• çok da şeyapmayın; winter is coming
  • yuzune baktikca, 'hayatimin sonuna kadar sıkılmadan yaninda oturabilirim' diye dusunmek, karsindakinin de aynini dusundugunu bilmenin rahatligini yasamak. olaylar karsisindaki tavrini tahmin etmek, o baslamadan gulmeye baslamak bazi seylere. her durumda ilk olarak onu aramak, ilk olarak ona guvenmek, asla yalniz birakilmayacaginin bilinci icinde rahat uyumak.
  • aslında çok büyük bir laf bu… hayat dediğin şeye kaç piyango vurur, her seferinde elinde biletin ‘’yipuuu bana çıktı bu sefer/yine bu sefer’’ diye kaç kere zıplarsın bilinmez. ama amortiye bile sevinen var çevremde.
    her sabah yüzünü güldüren, en berbat günde bile eve gidip mutlu olurum diye günü atlatmaya yardımcı olan biri varsa hayatında, tebrik ederim, aşk kumarında kazanmışsın.

    öyle aşk meşk mevzularının bilmişi, tecrübelisi, gurusu değilim, olamam da bundan sonra. ama bana vuran piyango öyle amorti falan da değil, farkındayım. kolay kolay da bırakmam.

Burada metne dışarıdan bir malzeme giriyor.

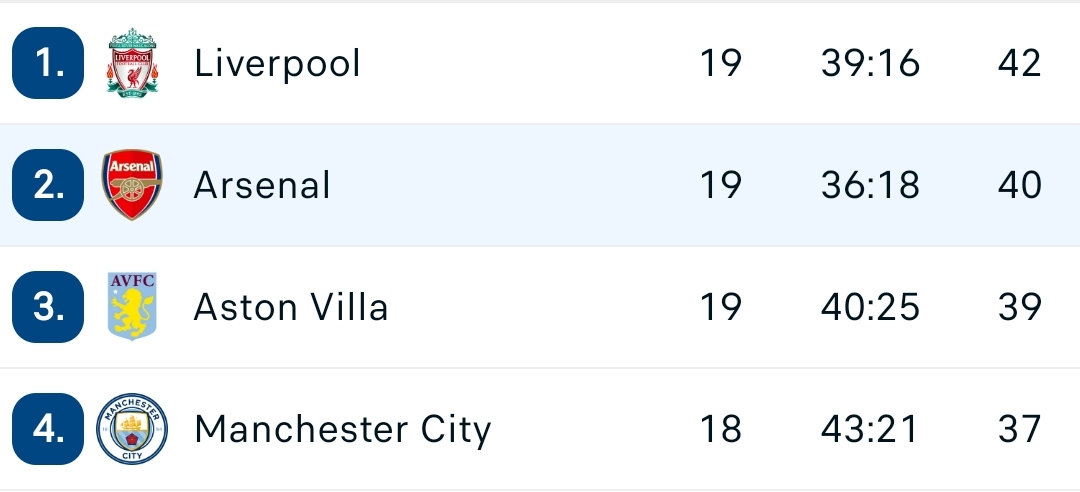Select the rank 4 position badge
Viewport: 1080px width, 492px height.
click(48, 429)
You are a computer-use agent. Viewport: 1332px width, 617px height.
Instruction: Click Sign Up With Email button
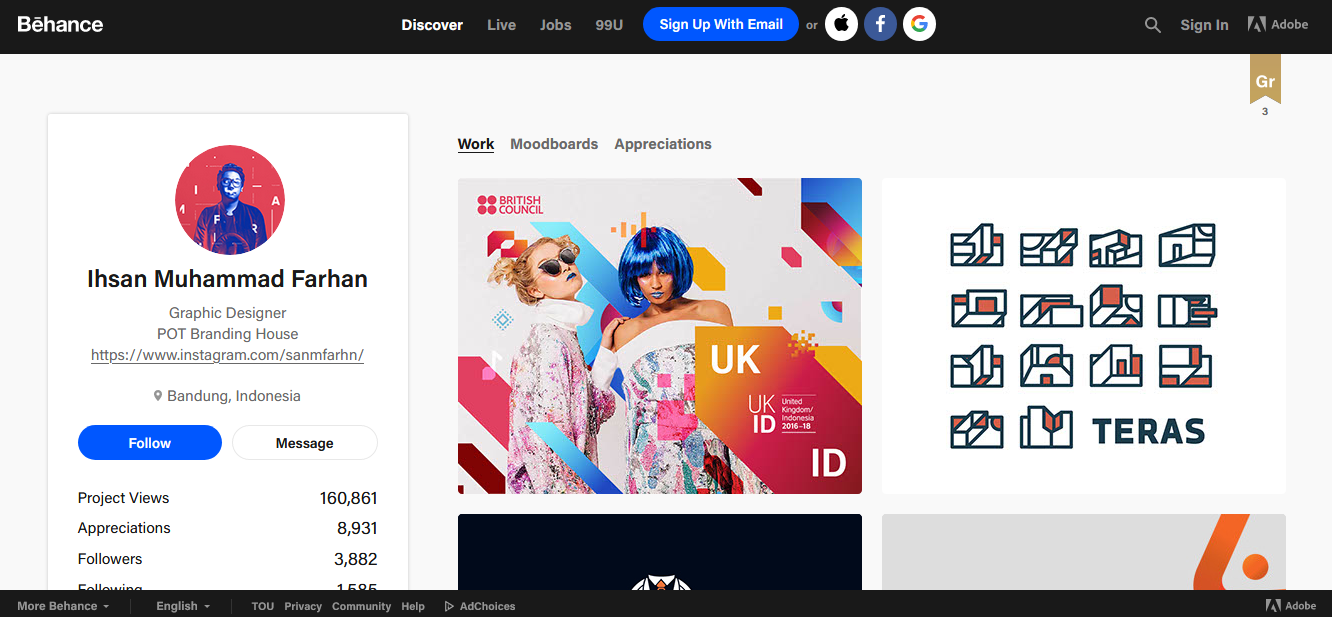pyautogui.click(x=720, y=25)
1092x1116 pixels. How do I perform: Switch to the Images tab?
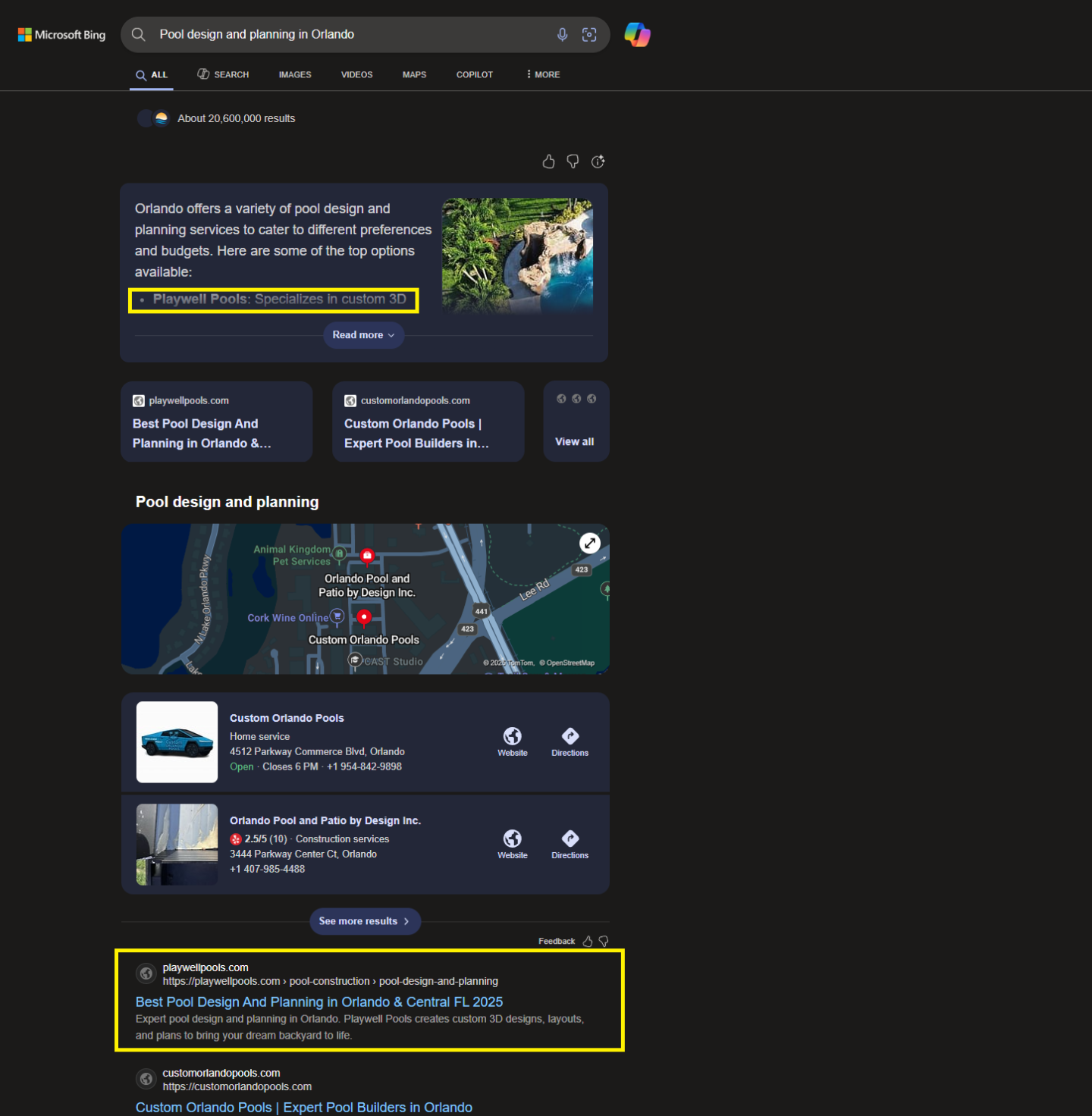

    bir süre önce, bir gece, yabancısı olduğumuz bir kara parçası üstünde, bir bela geldi başımıza. öyle korktum ki, ölüyorum sandım. gerçi her derdi, dünyanın en büyük sorunu haline getirmek gibi iğrenç bir huyum var. ama o an için çok önemli bir sorundu bu.
    tam her şey bitti, sıçtık derken. bir anda çözüldü sorun. hala olayın etkisinde, korkudan titreyip, nabzımın düşmesini engelleyemiyorken, sol kaşımın iki santim üstünden öperek ‘’geçti sevgilim, bak yaşlanınca, oturup anlatacak bir anımız daha oldu’’ dedi benim piyangom. çok sıradan, herkesin aklına gelebilecek bu cümle, o an, benim için eşsiz bir sone gibiydi. en müziklisinden.
    korkudan ağzımdan düşen kalbim, tam zamanında, doğru kişi tarafından tutulup, koruma altına alınmıştı.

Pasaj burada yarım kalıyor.